Tomorrow night we will go to the opera and then we will also be going to the pearl market, temple, tea house and park while we are here since we have such a long time until we go to Guangzhou. Any other pearl requests -- send them to me. I can get nice strands for about $25 US.

Now for the most important news of the day -- SHE IS POTTY TRAINED!!!! We brought pullups and yesterday she was not ready to discuss pottying with any of us. Today, however, she has remained dry all day and just now ... I know this does not sound like a thrill to the rest of the world, but for us -- great news... she pooped in the toilet with guidance from the brothers and then was so proud. You know what they say ... never take a gift poo for granted!

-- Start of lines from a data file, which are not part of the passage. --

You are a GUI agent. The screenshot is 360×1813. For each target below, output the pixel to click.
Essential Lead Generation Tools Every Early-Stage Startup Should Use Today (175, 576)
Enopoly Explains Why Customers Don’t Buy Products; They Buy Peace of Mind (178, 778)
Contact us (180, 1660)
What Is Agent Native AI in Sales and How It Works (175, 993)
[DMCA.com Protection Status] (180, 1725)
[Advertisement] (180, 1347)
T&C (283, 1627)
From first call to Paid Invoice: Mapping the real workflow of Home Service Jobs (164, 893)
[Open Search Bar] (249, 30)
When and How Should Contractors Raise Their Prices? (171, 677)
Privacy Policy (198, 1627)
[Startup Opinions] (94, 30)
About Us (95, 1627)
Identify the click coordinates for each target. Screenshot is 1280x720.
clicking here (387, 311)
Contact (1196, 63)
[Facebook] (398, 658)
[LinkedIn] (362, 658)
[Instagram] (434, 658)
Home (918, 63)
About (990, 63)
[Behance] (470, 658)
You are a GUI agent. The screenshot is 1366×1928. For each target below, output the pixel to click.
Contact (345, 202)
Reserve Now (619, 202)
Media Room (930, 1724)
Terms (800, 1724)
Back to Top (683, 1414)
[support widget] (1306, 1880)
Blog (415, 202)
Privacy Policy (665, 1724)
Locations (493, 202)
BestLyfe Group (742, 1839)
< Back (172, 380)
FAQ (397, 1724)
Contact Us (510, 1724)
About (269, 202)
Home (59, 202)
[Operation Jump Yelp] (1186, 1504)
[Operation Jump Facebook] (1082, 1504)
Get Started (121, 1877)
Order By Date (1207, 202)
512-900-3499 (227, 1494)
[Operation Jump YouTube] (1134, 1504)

I will say that the process of getting her to accept that I am indeed her mama has been a long one and we are not yet all the way there -- but it will come. She has been with us only about 40 hours so we still have some time. I am pleased that she is warming up, showing laughter and humor -- she plays with us now. She waves at one of us if we leave the room or come back. She has asked the guide and james several times if I am the mama and today before lunch she patted me and said "mama"... so I think she is figuring it out. Apparently one of the phrases she says is something to the effect of "I do it myself". Nothing like another strong willed girl to make our house a varitable hot spot of estrogen!

The boys are amazing.... I am so glad they are here. In addition to the time with Julia they are truly appreciative of the experience here in China. We have had long conversations about how rich we are in comparison and how easy it is for Americans to take for granted the incredible lives we have. Most Chinese will never live in a house -- just an apartment. They will not have a yard. One store keeper told me I must be rich to have four children -- the chinese can not afford the fines to do that. Our guide and I talked about how the Chinese do not keep pets -- that is a luxury that people who struggle to keep food for their family would not think of expending. I often say that I live in a humble little house. Well, but comparison with the million dollar homes in my area -- yes. By the world standards, I live like a queen and should be ashamed of the days in which I complain about my standing in life. My boys are at an excellent age to see what they see and come home to a deeper understanding of the blessings they have. it is interesting -- they have not asked for anything while here. Instead, they have said "no, we dont really need that...." Both boys are wonderful, good souls, but the perspective of the world they gain here makes them incredible and gives them a perspective that few American teens will ever have the chance to hold. As I said, the trip was more education than any tuition in America would ever purchase.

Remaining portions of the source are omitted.